General elections were held in the Federal Republic of Central America in 1825 to elect the President of Central America, a post established by the 1824 Central American constitution. The Liberal-dominated Federal Congress called the election, which was held in all five member states; Costa Rica, El Salvador, Guatemala, Honduras and Nicaragua. The two main parties were the Liberals and the Conservatives.

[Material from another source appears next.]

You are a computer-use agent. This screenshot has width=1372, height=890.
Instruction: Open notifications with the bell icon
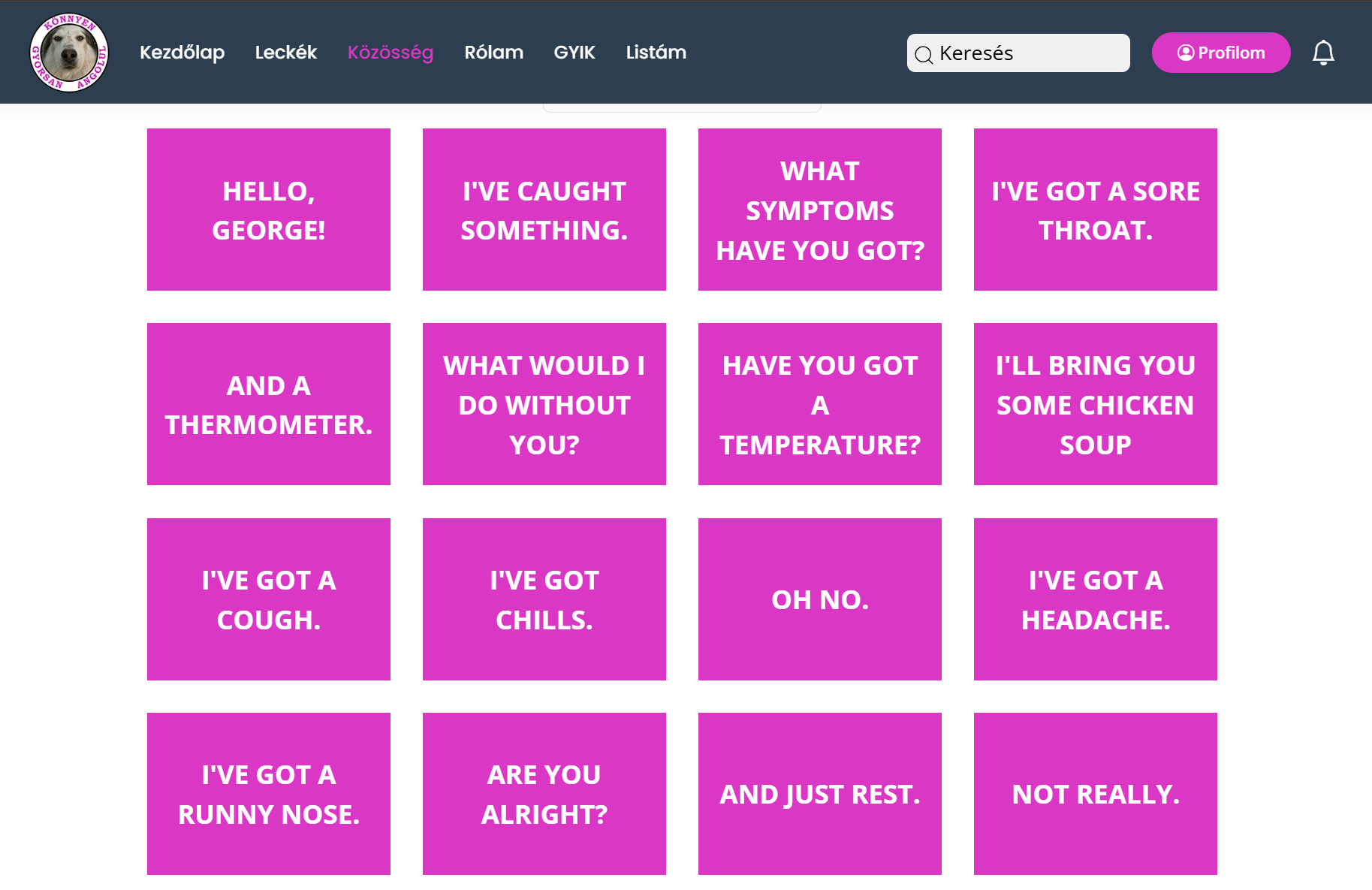click(1322, 53)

In order to win, a candidate had to receive a majority of the votes in the 82-member electoral college. If no candidate received a majority, Congress would elect the president. Conservative candidate José Cecilio del Valle received 41 votes, one short of a majority. As a result, a vote in Congress was held between del Valle the liberal Manuel José Arce. Despite del Valle receiving the most votes in the electoral college, the Liberal-led Congress elected Arce by 22 votes to five, much to the outrage of Valle and his supporters.

==Results==

| Candidate |  | Party | Electoral college |  | Congressional vote |  |
| Votes | % | Votes | % |
|  | José Cecilio del Valle | Conservatives | 41 | 51.90 | 5 | 18.52 |
|  | Manuel José Arce | Liberals | 34 | 43.04 | 22 | 81.48 |
|  | Alejandro Díaz Cabeza de Vaca [es] |  | 2 | 2.53 |  |  |
|  | José María Castilla |  | 1 | 1.27 |  |  |
|  | José Santiago Milla |  | 1 | 1.27 |  |  |
| Total |  |  | 79 | 100.00 | 27 | 100.00 |
| Total votes |  |  | 79 | – |  |  |
| Registered voters/turnout |  |  | 82 | 96.34 |  |  |
Source: Hernández de León, Flemion

==Aftermath==
Arce tried to appease Valle by offering him the Vice-Presidency, but Valle declined. Although he retired from Congress without calling for an uprising, the First Central American Civil War broke out in 1826 as Arce's centralism and authoritarian government caused an uprising of the Liberals in El Salvador and Honduras after Arce dissolved the Parliament in Guatemala the same year. Arce would eventually resign as president and the war would only end when rebel leader Francisco Morazán took over Guatemala in 1829, calling for new elections soon afterwards.